— Start of ENTRIES SHOWN —

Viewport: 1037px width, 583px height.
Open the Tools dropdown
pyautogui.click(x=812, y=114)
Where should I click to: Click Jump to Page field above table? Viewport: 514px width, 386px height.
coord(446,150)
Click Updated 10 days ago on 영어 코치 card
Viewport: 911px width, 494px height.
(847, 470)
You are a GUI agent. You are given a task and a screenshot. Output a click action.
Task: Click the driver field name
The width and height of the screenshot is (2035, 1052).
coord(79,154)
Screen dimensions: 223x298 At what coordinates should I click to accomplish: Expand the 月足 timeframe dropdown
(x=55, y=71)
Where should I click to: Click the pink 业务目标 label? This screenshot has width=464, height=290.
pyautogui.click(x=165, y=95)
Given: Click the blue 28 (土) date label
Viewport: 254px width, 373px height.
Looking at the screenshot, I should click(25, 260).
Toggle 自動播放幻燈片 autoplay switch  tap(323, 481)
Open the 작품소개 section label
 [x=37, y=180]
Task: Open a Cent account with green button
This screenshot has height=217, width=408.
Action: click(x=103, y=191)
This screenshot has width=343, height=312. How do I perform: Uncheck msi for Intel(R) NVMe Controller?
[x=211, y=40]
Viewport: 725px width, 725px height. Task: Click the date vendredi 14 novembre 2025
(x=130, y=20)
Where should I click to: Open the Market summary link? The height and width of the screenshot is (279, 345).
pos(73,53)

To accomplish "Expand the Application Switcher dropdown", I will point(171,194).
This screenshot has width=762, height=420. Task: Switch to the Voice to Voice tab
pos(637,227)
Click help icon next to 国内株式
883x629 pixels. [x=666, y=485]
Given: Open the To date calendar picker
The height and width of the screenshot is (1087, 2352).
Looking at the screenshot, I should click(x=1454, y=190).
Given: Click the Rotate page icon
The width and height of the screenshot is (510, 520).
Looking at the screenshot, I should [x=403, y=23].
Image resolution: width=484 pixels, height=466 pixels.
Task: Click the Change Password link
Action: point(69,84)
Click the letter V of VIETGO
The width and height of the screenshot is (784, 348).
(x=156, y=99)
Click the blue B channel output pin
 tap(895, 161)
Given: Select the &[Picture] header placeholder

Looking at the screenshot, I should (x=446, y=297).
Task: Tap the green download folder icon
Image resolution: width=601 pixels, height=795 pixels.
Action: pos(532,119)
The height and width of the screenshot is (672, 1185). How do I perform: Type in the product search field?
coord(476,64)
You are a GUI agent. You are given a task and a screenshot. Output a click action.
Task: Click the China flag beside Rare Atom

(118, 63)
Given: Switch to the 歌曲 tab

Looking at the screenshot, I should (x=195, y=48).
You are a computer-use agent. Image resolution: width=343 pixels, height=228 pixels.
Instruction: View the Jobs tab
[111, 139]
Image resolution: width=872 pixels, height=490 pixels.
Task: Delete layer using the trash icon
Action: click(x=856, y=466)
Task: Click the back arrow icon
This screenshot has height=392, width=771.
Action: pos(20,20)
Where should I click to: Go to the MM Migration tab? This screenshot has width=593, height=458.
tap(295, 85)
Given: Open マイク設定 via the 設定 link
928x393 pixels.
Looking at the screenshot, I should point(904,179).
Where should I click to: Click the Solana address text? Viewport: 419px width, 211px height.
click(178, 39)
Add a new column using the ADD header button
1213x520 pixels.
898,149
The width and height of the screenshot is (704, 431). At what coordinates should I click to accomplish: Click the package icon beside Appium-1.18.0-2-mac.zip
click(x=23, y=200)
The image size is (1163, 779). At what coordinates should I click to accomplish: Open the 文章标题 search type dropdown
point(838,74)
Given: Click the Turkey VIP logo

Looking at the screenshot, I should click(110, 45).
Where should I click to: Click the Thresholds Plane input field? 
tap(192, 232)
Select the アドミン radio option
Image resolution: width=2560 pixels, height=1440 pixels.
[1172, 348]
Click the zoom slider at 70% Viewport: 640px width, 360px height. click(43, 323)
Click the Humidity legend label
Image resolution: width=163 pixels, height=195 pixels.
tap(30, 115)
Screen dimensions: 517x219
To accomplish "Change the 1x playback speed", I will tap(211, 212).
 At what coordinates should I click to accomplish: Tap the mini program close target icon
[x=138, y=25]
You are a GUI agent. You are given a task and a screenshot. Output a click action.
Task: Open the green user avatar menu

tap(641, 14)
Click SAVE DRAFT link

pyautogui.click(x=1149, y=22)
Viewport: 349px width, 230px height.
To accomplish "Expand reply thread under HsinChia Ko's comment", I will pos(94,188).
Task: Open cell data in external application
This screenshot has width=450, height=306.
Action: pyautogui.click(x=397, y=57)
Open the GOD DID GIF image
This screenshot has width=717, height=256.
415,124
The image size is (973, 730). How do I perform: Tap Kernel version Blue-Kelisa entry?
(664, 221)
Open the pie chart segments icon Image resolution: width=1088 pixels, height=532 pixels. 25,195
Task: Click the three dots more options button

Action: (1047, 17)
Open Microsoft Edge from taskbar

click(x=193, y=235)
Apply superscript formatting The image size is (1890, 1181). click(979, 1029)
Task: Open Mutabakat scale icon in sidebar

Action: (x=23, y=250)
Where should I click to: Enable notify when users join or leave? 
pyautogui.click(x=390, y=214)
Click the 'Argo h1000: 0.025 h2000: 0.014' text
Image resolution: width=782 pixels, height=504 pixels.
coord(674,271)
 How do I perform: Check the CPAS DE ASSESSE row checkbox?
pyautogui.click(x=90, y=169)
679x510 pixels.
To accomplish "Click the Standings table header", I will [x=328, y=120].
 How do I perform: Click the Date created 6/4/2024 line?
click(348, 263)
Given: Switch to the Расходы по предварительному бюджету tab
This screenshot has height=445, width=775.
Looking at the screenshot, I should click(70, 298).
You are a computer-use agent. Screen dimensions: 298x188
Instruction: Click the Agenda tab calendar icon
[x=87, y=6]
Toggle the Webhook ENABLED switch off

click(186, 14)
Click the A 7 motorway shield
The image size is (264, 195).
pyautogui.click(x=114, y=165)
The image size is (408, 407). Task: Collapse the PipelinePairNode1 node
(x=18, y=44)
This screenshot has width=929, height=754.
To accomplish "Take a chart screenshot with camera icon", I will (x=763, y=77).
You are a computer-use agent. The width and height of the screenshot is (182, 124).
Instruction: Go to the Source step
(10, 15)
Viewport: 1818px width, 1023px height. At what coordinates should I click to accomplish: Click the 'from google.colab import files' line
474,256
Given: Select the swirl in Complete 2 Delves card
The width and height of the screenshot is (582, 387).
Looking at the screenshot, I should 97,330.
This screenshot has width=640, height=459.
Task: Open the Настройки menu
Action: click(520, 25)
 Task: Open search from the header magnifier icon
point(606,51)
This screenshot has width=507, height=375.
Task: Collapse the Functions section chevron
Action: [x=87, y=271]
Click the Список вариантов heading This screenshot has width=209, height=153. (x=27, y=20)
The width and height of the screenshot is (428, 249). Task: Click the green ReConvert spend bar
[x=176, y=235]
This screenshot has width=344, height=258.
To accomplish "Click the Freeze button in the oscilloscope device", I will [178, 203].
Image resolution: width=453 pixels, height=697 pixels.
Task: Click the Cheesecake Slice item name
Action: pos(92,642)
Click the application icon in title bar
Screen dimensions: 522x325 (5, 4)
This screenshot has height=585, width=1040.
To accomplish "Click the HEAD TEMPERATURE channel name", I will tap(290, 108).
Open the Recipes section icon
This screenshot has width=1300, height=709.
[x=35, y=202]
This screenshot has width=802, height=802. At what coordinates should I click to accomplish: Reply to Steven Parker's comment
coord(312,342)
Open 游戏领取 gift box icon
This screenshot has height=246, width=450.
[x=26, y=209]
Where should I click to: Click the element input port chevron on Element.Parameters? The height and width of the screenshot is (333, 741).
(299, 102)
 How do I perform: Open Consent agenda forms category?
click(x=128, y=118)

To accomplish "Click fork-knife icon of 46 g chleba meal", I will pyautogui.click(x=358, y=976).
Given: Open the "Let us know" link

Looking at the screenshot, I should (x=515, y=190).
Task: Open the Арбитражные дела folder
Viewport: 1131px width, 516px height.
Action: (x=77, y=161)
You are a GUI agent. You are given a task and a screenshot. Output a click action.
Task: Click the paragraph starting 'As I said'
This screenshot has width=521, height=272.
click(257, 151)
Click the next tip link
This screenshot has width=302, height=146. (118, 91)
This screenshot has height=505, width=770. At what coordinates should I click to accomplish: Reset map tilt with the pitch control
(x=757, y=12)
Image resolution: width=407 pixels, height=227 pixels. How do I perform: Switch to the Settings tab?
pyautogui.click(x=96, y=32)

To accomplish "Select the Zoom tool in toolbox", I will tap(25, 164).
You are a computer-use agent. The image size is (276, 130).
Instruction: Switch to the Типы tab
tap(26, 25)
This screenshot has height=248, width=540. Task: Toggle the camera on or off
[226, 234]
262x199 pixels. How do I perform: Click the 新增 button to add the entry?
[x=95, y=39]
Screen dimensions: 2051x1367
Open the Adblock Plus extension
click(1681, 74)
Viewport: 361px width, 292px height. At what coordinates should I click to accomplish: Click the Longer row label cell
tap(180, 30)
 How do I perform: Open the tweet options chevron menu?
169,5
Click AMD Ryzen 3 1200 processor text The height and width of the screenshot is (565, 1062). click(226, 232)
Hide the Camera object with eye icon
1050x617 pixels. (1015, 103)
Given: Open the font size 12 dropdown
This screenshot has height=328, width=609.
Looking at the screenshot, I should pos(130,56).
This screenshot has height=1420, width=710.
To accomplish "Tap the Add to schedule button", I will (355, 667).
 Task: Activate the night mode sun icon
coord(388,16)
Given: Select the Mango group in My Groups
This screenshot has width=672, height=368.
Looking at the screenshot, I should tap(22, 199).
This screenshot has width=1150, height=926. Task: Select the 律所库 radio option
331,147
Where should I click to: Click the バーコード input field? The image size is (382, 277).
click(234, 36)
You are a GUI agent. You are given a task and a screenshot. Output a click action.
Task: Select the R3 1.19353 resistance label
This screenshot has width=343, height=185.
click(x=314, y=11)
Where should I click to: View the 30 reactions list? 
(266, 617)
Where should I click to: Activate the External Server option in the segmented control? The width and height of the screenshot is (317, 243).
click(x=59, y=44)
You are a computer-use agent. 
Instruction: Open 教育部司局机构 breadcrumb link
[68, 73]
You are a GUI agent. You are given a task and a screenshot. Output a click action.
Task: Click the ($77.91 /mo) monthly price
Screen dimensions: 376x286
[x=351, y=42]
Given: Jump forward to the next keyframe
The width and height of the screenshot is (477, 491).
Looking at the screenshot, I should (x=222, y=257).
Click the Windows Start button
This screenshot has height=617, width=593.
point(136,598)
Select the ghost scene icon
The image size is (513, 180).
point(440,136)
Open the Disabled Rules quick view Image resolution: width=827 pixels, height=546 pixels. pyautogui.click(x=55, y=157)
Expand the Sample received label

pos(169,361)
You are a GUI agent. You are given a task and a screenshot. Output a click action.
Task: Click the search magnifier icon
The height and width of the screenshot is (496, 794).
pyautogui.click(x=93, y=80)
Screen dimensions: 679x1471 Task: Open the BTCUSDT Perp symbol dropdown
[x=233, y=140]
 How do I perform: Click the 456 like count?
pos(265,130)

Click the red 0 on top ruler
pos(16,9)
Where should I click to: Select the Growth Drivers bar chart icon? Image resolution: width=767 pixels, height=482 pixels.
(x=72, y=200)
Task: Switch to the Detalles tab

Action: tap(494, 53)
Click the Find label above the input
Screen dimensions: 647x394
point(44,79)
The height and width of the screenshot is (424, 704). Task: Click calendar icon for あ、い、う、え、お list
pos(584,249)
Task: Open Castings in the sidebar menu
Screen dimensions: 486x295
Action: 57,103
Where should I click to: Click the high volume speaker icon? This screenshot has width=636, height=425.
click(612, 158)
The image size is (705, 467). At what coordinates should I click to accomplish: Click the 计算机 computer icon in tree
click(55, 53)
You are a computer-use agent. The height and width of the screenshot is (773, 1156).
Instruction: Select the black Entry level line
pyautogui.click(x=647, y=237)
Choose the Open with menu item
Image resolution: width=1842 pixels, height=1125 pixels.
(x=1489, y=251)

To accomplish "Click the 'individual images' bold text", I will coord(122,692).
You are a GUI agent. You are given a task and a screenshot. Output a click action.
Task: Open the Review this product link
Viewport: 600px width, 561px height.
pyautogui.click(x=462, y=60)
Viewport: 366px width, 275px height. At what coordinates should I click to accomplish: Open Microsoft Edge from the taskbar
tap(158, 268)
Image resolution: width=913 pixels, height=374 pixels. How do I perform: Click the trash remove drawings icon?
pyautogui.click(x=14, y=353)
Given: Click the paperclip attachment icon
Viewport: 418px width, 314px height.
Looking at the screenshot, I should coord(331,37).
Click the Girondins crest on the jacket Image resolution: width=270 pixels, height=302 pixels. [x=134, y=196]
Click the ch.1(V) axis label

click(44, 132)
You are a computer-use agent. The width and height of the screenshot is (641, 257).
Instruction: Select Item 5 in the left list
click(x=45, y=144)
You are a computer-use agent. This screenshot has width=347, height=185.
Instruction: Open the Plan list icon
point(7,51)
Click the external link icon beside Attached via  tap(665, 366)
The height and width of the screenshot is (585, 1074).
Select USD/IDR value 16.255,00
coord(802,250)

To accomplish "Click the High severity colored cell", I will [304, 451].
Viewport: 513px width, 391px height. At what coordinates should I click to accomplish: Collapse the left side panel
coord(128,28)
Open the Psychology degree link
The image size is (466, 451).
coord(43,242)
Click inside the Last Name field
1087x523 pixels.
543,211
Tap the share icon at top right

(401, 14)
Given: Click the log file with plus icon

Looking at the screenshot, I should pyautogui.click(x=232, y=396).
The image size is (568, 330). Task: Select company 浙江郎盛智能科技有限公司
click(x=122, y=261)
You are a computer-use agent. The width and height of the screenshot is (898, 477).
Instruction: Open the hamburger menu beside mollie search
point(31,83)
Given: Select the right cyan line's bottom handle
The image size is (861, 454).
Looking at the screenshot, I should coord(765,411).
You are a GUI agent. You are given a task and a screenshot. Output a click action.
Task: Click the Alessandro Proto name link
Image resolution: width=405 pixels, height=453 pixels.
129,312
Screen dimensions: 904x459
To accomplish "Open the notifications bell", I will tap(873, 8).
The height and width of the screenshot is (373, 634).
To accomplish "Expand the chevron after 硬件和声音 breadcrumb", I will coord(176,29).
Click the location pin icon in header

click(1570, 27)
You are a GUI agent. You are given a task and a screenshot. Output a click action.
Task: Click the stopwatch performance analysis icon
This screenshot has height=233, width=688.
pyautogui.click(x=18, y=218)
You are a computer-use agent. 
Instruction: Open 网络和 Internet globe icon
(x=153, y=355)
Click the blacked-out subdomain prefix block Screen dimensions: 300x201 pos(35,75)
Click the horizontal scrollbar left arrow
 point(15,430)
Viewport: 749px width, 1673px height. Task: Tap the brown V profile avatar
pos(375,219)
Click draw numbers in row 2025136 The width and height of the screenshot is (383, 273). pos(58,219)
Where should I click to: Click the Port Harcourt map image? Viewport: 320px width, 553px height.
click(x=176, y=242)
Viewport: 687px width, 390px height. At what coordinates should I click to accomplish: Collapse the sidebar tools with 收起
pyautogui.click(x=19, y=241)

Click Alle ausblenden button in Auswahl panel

— End of ENTRIES SHOWN —

● WORK TO BE COMPLETED
Can you lay out the material from the line with "This screenshot has width=762, height=420." through the line with "Action: click(x=856, y=466)" as a Markdown table with the columns "No." and "Line", giving each line its row number and skipping blank lines?

● THE RESPONSE
| No. | Line |
|---|---|
| 1 | This screenshot has width=762, height=420. Task: Switch to the Voice to Voice tab |
| 2 | pos(637,227) |
| 3 | Click help icon next to 国内株式 |
| 4 | 883x629 pixels. [x=666, y=485] |
| 5 | Given: Open the To date calendar picker |
| 6 | The height and width of the screenshot is (1087, 2352). |
| 7 | Looking at the screenshot, I should click(x=1454, y=190). |
| 8 | Given: Click the Rotate page icon |
| 9 | The width and height of the screenshot is (510, 520). |
| 10 | Looking at the screenshot, I should [x=403, y=23]. |
| 11 | Image resolution: width=484 pixels, height=466 pixels. |
| 12 | Task: Click the Change Password link |
| 13 | Action: point(69,84) |
| 14 | Click the letter V of VIETGO |
| 15 | The width and height of the screenshot is (784, 348). |
| 16 | (x=156, y=99) |
| 17 | Click the blue B channel output pin |
| 18 |  tap(895, 161) |
| 19 | Given: Select the &[Picture] header placeholder |
| 20 | Looking at the screenshot, I should (x=446, y=297). |
| 21 | Task: Tap the green download folder icon |
| 22 | Image resolution: width=601 pixels, height=795 pixels. |
| 23 | Action: pos(532,119) |
| 24 | The height and width of the screenshot is (672, 1185). How do I perform: Type in the product search field? |
| 25 | coord(476,64) |
| 26 | You are a GUI agent. You are given a task and a screenshot. Output a click action. |
| 27 | Task: Click the China flag beside Rare Atom |
| 28 | (118, 63) |
| 29 | Given: Switch to the 歌曲 tab |
| 30 | Looking at the screenshot, I should (x=195, y=48). |
| 31 | You are a computer-use agent. Image resolution: width=343 pixels, height=228 pixels. |
| 32 | Instruction: View the Jobs tab |
| 33 | [111, 139] |
| 34 | Image resolution: width=872 pixels, height=490 pixels. |
| 35 | Task: Delete layer using the trash icon |
| 36 | Action: click(x=856, y=466) |